--- TASK DIRECTIONS ---
Take the data below and repeat it exactly.

--- STORED DATA ---
*** Begin section ***

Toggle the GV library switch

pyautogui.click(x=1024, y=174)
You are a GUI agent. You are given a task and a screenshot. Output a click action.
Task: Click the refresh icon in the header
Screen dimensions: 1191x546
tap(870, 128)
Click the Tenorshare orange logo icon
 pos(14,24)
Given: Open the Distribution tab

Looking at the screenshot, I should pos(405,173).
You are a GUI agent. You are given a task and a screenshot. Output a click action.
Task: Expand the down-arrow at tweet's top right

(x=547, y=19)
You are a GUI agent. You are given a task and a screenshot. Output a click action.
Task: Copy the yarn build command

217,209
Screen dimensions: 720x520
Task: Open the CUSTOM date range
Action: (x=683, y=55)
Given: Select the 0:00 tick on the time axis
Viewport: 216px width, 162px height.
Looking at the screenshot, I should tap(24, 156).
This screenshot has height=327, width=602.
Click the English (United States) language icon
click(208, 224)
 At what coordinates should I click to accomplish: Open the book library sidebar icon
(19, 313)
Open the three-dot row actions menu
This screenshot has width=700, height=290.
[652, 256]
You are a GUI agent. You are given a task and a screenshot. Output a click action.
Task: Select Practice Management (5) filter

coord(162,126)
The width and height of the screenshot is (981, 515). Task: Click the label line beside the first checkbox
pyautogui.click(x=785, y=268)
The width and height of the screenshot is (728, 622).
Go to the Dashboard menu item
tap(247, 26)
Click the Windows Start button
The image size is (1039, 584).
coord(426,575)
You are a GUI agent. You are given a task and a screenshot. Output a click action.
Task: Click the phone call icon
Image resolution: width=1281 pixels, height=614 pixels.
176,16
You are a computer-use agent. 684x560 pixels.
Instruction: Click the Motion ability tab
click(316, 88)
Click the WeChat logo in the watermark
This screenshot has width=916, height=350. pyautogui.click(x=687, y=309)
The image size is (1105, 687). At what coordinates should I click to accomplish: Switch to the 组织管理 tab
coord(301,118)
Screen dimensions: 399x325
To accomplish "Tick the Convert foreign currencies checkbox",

*** End section ***

--- RESULT FOR THIS EXERCISE ---
Toggle the GV library switch

pyautogui.click(x=1024, y=174)
You are a GUI agent. You are given a task and a screenshot. Output a click action.
Task: Click the refresh icon in the header
Screen dimensions: 1191x546
tap(870, 128)
Click the Tenorshare orange logo icon
 pos(14,24)
Given: Open the Distribution tab

Looking at the screenshot, I should pos(405,173).
You are a GUI agent. You are given a task and a screenshot. Output a click action.
Task: Expand the down-arrow at tweet's top right

(x=547, y=19)
You are a GUI agent. You are given a task and a screenshot. Output a click action.
Task: Copy the yarn build command

217,209
Screen dimensions: 720x520
Task: Open the CUSTOM date range
Action: (x=683, y=55)
Given: Select the 0:00 tick on the time axis
Viewport: 216px width, 162px height.
Looking at the screenshot, I should tap(24, 156).
This screenshot has height=327, width=602.
Click the English (United States) language icon
click(208, 224)
 At what coordinates should I click to accomplish: Open the book library sidebar icon
(19, 313)
Open the three-dot row actions menu
This screenshot has width=700, height=290.
[652, 256]
You are a GUI agent. You are given a task and a screenshot. Output a click action.
Task: Select Practice Management (5) filter

coord(162,126)
The width and height of the screenshot is (981, 515). Task: Click the label line beside the first checkbox
pyautogui.click(x=785, y=268)
The width and height of the screenshot is (728, 622).
Go to the Dashboard menu item
tap(247, 26)
Click the Windows Start button
The image size is (1039, 584).
coord(426,575)
You are a GUI agent. You are given a task and a screenshot. Output a click action.
Task: Click the phone call icon
Image resolution: width=1281 pixels, height=614 pixels.
176,16
You are a computer-use agent. 684x560 pixels.
Instruction: Click the Motion ability tab
click(316, 88)
Click the WeChat logo in the watermark
This screenshot has width=916, height=350. pyautogui.click(x=687, y=309)
The image size is (1105, 687). At what coordinates should I click to accomplish: Switch to the 组织管理 tab
coord(301,118)
Screen dimensions: 399x325
To accomplish "Tick the Convert foreign currencies checkbox",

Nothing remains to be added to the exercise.